A community’s future is inextricably linked to the health and well-being of its children. In this section, we highlight the trends for measures of a healthy start in life such as early prenatal care, for risk factors such as poverty and exposure to lead among young children, and for risk behaviors from teen pregnancy to juvenile delinquency. In all cases, comparisons to state statistics reflect the state excluding New York City.
In summary, Cayuga and Seneca counties have:
- Low rates of low birth-weight babies and lead exposure among young children, relative to the state
- Higher rates of child poverty and single-parent families, relative to the state
- Declining rates of teen pregnancy
- Falling levels of Persons in Need of Supervision petitions for noncriminal misconduct among youth
- A mixed picture on juvenile delinquency, with some measures declining and others rising
Rates of early prenatal care have been above state levels in Cayuga but below in Seneca. In 2009, 81% of mothers in Cayuga and 65% of mothers in Seneca received early prenatal care, compared to 75% in the state.
A smaller proportion of babies were born with low birth weights in both counties than in the state. In 2009, about 5% of babies born in Cayuga and Seneca counties had low birth weights, below the state rate of 7.7%. Rates in Cayuga have been falling since a high of 9% in 2004.
Very low proportions of children who are tested for exposure to lead had elevated levels, just 0.6% in both counties in 2008. That’s below the state level and most comparison counties.
The estimated child poverty rate in 2006-10 was 20% in Cayuga and 22% in Seneca, about level with the nation but higher than 14% in the state. Poverty was up 5 points in Cayuga and 6 points in Seneca from 2000 levels.
The incidence of single-parent families was higher in the counties than in the state and nation. In 2006-10, 35% of Cayuga families with children were led by a single parent and 37% in Seneca, higher than the state rate of 30% and the national rate of 33%. The rate rose 5 points in Cayuga and 7 points in Seneca since 2000, compared to 4-point increases in the state and nation.
Rates of reported child abuse in Cayuga are similar to state levels, but in Seneca are above the state rate. In 2010, there were 18 children (per 1,000) in “indicated” reports of child abuse or neglect in Cayuga County. Indicated reports are those in which there is credible evidence abuse occurred. The rate in Seneca was 25, compared to 17 in the state. Cayuga’s rate has increased 54% since 2000, but its rates were consistently below comparison counties and often the state throughout the decade. Seneca’s rates fluctuated up and down through the decade, ending 8% lower than in 2000.
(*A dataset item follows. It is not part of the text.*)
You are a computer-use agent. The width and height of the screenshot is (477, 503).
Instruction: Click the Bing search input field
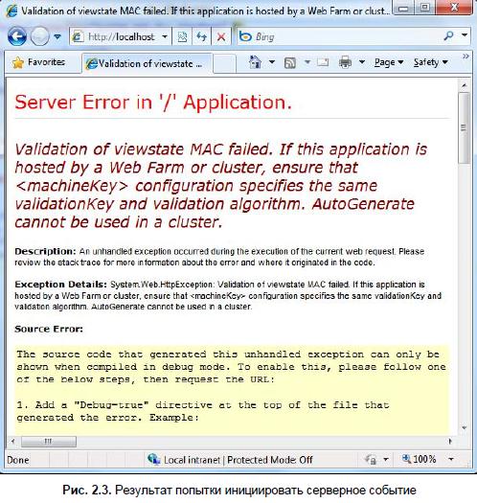[347, 36]
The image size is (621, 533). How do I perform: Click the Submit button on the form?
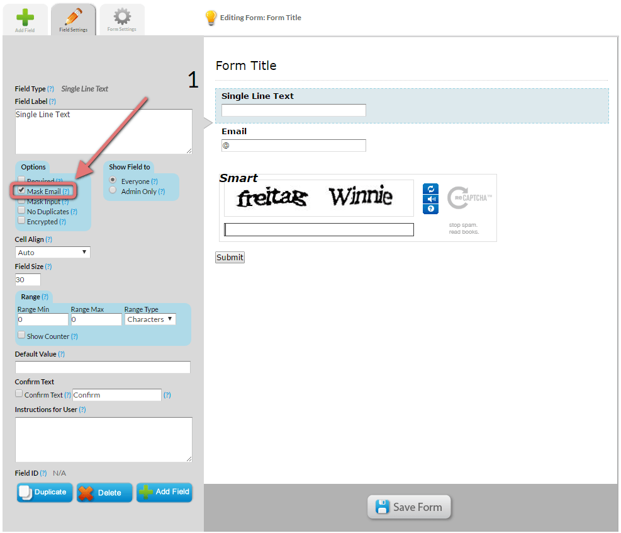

Teen pregnancy has become less common in the counties. In 2009, the rate of pregnancy among females ages 15-19 was about 4% in Cayuga and 3% in Seneca, similar to the state rate of 4%. The rate in Cayuga declined from 5% in 2000, similar to state trends. Seneca rates have fluctuated since 2000 but reached a new low in 2009.
The rate of PINS petitions (Persons in Need of Supervision, a measure of non-criminal misconduct among youth such as truancy, incorrigibility, disobedience or running away from home) more than 60% in both counties since 2000. The rate of PINS petitions was 0.6 per 1,000 youth in Cayuga and 2.8 in Seneca in 2010, similar to the state rate of 2.1. However, compared to the early years of the decade, the counties and the state all have lower rates in recent years. Officials attribute the large declines statewide to stronger and more active programs diverting PINS youth to alternative programs.
The picture of juvenile delinquency painted by available data was mixed. Intakes into the system were down in both counties, with Cayuga above the state level and Seneca below. Juvenile delinquency petitions in court increased in both counties in the most recent year, particularly in Seneca, and were above state levels.
In 2010, juvenile delinquency intake rates per 10,000 children were 93 in Cayuga and 30 in Seneca, compared to a state rate of 77. Rates have declined 37% in Cayuga and 74% in Seneca since 2000. The rate of juvenile delinquency petitions per 10,000 children was 105 in Cayuga and 163 in Seneca, compared to 71 in the state in 2010. The rate in Cayuga has declined 24% since 2000, similar to the 25% decline statewide. The rate for Seneca had been declining from a peak in 2004, but then more than tripled from 2009 to 2010, with a total of 70 juvenile delinquency petitions in 2010.